Una vez asumido, además, que los valores representados por la actual dirección de USA son contrarios a los europeos (como recalcó el vicepresidente Vance en la Conferencia de Múnich) y, por tanto, que ya no podemos considerar aliados a estos EE UU, solo parecen posibles dos posturas: esperar a que las próximas elecciones americanas devuelvan sensatez a los votantes de aquel país, o empezar a pensar que la opción china tampoco es tan mala. China, como el trumpismo, no respeta los valores democráticos, ni los derechos humanos, pero, por lo menos, no parece que tenga intención de interferir en nuestra política interna para aproximarla a sus valores autoritarios, como sí hace Trump.
Hay quienes han visto a España dando pasos significativos en esta dirección. Y no solo por parte del Gobierno central, sino también de los autonómicos, como Andalucía o Extremadura. Entre los más recientes, citemos: el compromiso chino de invertir mil millones de dólares en una planta de electrolizadores en España, obtenido en la reciente visita del presidente Sánchez, coincidiendo con la abstención de España en el asunto de los aranceles a los coches eléctricos chinos por la UE y la autorización a un potente grupo chino para invertir en el mayor proyecto minero de España, Mina Muga, de potasio.
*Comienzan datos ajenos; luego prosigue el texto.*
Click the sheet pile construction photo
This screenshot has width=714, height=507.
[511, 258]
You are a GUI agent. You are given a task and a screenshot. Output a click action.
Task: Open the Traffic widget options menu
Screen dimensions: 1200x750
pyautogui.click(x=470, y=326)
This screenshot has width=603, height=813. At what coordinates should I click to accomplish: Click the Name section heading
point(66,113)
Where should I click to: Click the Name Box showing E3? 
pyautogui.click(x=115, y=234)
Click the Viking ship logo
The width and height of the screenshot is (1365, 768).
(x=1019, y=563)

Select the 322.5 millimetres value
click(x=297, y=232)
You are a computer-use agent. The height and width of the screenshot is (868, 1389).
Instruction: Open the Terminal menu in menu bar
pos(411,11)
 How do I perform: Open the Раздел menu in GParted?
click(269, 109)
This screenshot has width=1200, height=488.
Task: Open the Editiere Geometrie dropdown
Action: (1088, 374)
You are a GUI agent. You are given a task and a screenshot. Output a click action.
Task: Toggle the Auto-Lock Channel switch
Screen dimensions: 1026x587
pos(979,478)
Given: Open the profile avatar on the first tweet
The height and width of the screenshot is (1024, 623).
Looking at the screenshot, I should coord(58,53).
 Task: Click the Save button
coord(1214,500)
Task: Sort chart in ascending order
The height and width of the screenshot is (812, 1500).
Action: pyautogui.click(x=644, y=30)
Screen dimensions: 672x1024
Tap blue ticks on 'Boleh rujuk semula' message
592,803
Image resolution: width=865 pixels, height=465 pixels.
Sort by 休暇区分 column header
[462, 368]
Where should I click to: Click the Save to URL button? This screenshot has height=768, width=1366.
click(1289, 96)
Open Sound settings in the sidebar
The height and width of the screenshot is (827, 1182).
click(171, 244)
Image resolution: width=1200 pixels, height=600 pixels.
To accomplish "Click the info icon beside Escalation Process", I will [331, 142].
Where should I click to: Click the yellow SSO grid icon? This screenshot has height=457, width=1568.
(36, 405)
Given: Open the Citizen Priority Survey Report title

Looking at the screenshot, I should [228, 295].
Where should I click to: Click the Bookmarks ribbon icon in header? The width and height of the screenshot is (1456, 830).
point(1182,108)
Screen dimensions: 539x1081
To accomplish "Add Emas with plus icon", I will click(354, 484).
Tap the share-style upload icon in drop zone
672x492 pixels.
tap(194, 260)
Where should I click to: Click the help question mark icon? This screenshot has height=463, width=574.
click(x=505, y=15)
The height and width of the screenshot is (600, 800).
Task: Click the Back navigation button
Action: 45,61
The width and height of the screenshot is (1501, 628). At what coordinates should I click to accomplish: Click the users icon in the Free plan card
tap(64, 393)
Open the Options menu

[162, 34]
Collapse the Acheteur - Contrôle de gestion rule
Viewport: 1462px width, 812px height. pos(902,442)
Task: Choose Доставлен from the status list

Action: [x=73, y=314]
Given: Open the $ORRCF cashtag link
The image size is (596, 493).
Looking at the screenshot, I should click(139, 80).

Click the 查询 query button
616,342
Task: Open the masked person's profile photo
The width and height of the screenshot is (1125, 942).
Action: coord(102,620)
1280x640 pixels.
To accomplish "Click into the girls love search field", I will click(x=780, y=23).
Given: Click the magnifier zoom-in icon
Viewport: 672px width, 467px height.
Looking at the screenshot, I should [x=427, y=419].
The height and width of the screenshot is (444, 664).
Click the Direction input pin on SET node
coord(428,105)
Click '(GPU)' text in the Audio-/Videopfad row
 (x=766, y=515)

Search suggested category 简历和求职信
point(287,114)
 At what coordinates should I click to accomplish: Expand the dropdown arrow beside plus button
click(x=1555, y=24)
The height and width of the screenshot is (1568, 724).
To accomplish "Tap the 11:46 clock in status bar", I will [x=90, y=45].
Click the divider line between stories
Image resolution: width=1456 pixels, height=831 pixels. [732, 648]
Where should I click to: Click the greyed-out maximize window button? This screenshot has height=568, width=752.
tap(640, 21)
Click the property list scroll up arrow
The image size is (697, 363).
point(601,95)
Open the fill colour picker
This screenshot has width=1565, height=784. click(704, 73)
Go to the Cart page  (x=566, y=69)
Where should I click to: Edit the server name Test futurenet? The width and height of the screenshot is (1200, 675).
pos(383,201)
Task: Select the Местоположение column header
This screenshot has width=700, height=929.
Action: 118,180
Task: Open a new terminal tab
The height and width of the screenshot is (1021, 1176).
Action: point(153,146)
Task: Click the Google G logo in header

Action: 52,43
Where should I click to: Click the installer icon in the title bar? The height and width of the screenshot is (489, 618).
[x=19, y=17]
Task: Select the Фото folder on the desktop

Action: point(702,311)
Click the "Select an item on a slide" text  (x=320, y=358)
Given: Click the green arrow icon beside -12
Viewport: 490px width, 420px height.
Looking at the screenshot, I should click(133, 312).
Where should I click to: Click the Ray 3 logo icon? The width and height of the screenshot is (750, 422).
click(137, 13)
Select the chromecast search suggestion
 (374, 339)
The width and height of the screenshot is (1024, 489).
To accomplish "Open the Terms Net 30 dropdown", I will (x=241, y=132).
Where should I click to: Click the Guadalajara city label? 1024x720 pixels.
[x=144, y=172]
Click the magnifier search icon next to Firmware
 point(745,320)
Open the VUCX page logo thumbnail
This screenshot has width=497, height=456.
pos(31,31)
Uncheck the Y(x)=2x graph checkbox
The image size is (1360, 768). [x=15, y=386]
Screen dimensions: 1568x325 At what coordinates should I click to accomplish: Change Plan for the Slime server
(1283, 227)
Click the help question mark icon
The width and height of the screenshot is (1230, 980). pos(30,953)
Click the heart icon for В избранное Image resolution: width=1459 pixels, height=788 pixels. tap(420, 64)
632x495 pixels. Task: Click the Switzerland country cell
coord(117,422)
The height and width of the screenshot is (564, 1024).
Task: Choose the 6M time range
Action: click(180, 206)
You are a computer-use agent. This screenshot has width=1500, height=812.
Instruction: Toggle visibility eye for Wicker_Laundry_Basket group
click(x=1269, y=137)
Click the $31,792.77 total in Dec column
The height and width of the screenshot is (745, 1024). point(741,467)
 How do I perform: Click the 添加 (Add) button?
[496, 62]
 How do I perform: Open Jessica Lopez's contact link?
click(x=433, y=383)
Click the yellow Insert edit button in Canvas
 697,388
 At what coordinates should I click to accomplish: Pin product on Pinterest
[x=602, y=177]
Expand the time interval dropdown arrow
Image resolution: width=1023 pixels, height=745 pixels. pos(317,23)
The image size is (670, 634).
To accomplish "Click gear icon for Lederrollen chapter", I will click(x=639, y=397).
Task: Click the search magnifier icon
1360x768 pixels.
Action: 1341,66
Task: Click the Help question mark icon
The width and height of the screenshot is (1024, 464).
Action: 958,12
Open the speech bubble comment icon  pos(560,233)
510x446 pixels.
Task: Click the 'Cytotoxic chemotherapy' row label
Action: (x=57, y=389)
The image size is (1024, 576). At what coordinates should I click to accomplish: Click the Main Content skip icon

O el anuncio que se trajo de su viaje el presidente Juanma Moreno, del gigante chino Hygreen, de invertir en un gran hub alrededor de una planta de hidrógeno verde en Huelva, o la coinversión entre Cox Abengoa y Gotion para producir baterías eléctricas en Utrera.
Aun suponiendo que la UE avanzara rápido en su política de autonomía estratégica para ganar seguridad de suministro, no puede cerrar ahora las puertas a sus relaciones económicas con China, país con el que mantiene una gran dependencia en productos digitales esenciales y, España, un elevado déficit comercial. Seguro que las amenazas de Trump a Europa serán aprovechadas por Pekín para ganar posiciones en un mercado tan apetecible. Pero tampoco es descartable que la cacareada confrontación entre USA y China acabe recomponiéndose a corto plazo en un acuerdo que incluirá a Putin y, sin duda, será lucrativo para los amigos-financiadores de Trump.
En todos los escenarios, Europa debe mantener abiertas todas las opciones, a la vez que se refuerza frente a Putin, sobre todo con más defensa europea. Aunque ello requiera una UE distinta, de geometría variable, que supere las actuales restricciones institucionales. Esperemos que la nueva Guerra Fría 2.0, también admita, como la anterior, la existencia de un movimiento, promovido por la nueva UE, de países no alineados. Salvo con la democracia y los derechos humanos, para así salvar los valores occidentales.